When it comes to musicals the calibre of RENT, the allowed margin of error is miniscule, especially in a year celebrating the 20th anniversary of such a vibrant production.
As someone who truly loves RENT, the current staging at the Artscape Theatre has left me somewhat underwhelmed and a little disappointed, following the media viewing, because of a combination of technical errors, casting and direction choices.
Just as a storyline recap for those new to the RENT fandom, originally a Broadway rock musical nod to Puccuni’s La Bohème (later taken to screen) it is set in 1990s New York, with the plot running from Christmas Eve to Christmas Eve. The original Tony Award-winning production was the creative vision of Jonathan Larson.
You first meet aspiring film maker, Mark, and his guitar playing roommate, Roger, who in turn introduces you to their group of friends and the social-economic struggles they face in this journey called life. Some of the standout characters are Mimi (fighting a drug addiction), Maureen (Mark’s ex-girlfriend, now dating lawyer Joanne) and Angel (street drummer, drag queen and partner of philosopher friend Tom Collins). Following the struggles they endure over the span 365 days, RENT features much loved musical anthems ‘La Vie Boheme’ and ‘Seasons of Love’.
The current production was billed as a musical that inspires “South Africans to embrace their differences”, yet they stuck to the original time-period and setting, namely New York, leaving one slightly baffled as to the South African inspiration context.
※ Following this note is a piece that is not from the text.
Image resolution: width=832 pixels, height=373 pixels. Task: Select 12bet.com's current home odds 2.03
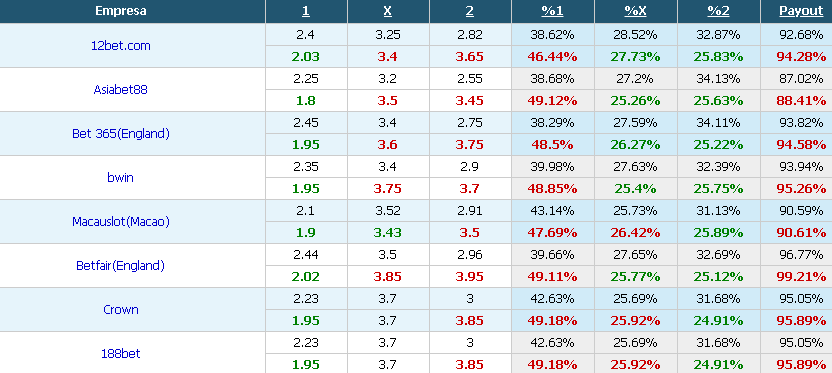[x=306, y=57]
With such a very young cast too (most of them appeared to be recent theatre school graduates), I struggled to find it believable that the leads (as per the life experience of their characters) grasped the complexity of the sexuality, AIDS, drugs and poverty issues they were singing about. One specific moment during the media viewing that made me question this connection was the death scene of Angel. I fear that someone who has never seen RENT before may walk out slightly perplexed as to the cause of Angel’s death, which is in fact a very important commentary on the impact of AIDS not only on Angel but also her ‘family’. This link is however never made. The focus seemed to fall more on the romanticization of the relationships than the issues at the heart of the ‘family’ connection. A connected conundrum was also why a performer of the stature of Maya Spector would then be cast as ensemble only, when she can out-sing any of the leads, plus add the gravitas of emotional maturity required by such an iconic musical commentary.
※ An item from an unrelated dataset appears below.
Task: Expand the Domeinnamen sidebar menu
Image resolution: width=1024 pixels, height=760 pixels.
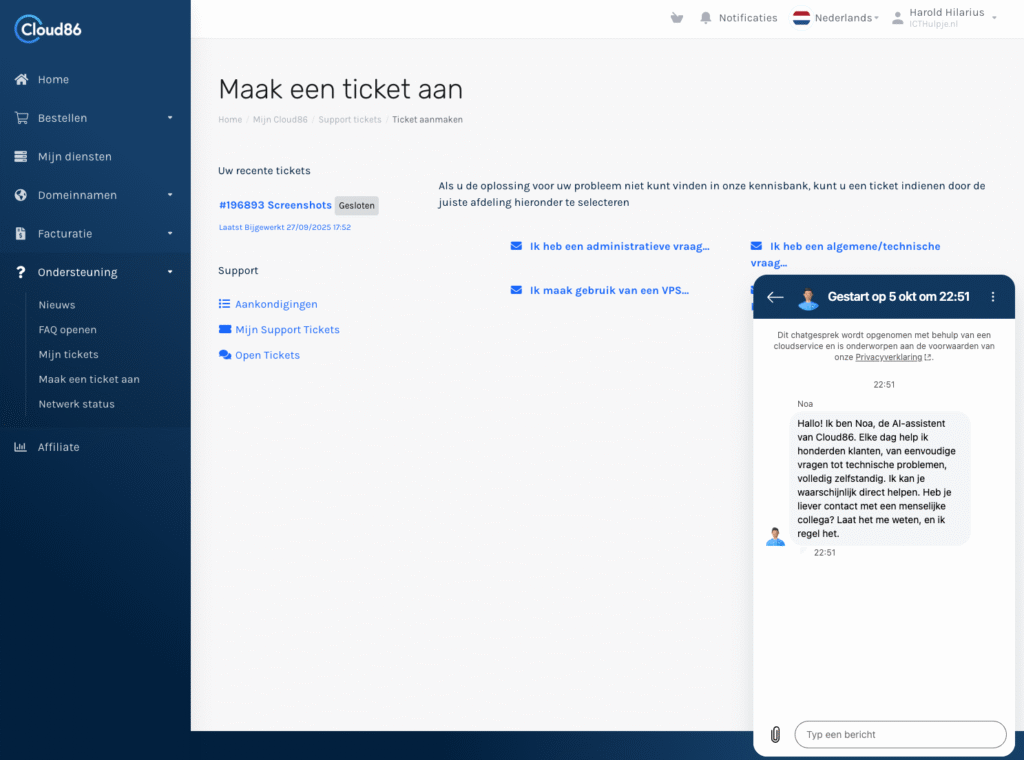Action: (95, 195)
If one views this current staging of RENT as a pro-am production, I would say it has heart and applaud the cast and production team for bravely taking on the mammoth task of such a huge project. However, if you see it as a professional production (which the ticket price of R295 alludes to), one expects the performers to be pitch perfect at least 99% of the time, the technical glitches to be minimum and the nostalgic element as well as the powerful message underlying the score to be greatly respected.
Unfortunately, on media night, the sound balance was clearly out, the microphones on the fritz, and glitches such as a piano playing guitar frequent. On that note it must be said, fighting such tech demons can’t be easy for any performer, so hats-off to them for smiling and keeping on keeping on regardless of having to project their voices more than anticipated in the intimate setting of the Artscape Arena. Sadly though, that meant that their dialogue (whether spoken or sung) was rarely audible, and I was sitting in the second row. Personally, I think the production would benefit greatly from the assistance of a seasoned sound engineer to address such distracting kinks.
I must applaud the ensemble, they truly put heart and soul into ‘Seasons of Love’ and collectively were the stars of the show. As far as the leads are concerned, I will be keeping an eye out for future performances by Namisa Mdlalose. She has a strong, impressive voice. With further direction and guidance as to how to bring more depth to her voice in between belting numbers, she can truly become an exceptional performer.
Also special mention has to be made of the great lighting design by Faheem Bardien, which added a professional touch to the feel of the production, giving great artistic dimension to the sometimes creaky scaffolding of the Mark and Rory set loft apartment.
All in all, I think the show and the production company has real growth potential. I would however just like them to crawl and cautiously walk before they try and sprint when it comes to musical theatre. Let’s be honest, there is great quality competition in the R200 plus ticket price bracket, especially in a musical loving city like Cape Town. To paraphrase one of my theatre friends on the night, the RENT is a bit steep.
RENT runs at the Artscape Arena until 25 February 2017, with tickets available at Computicket.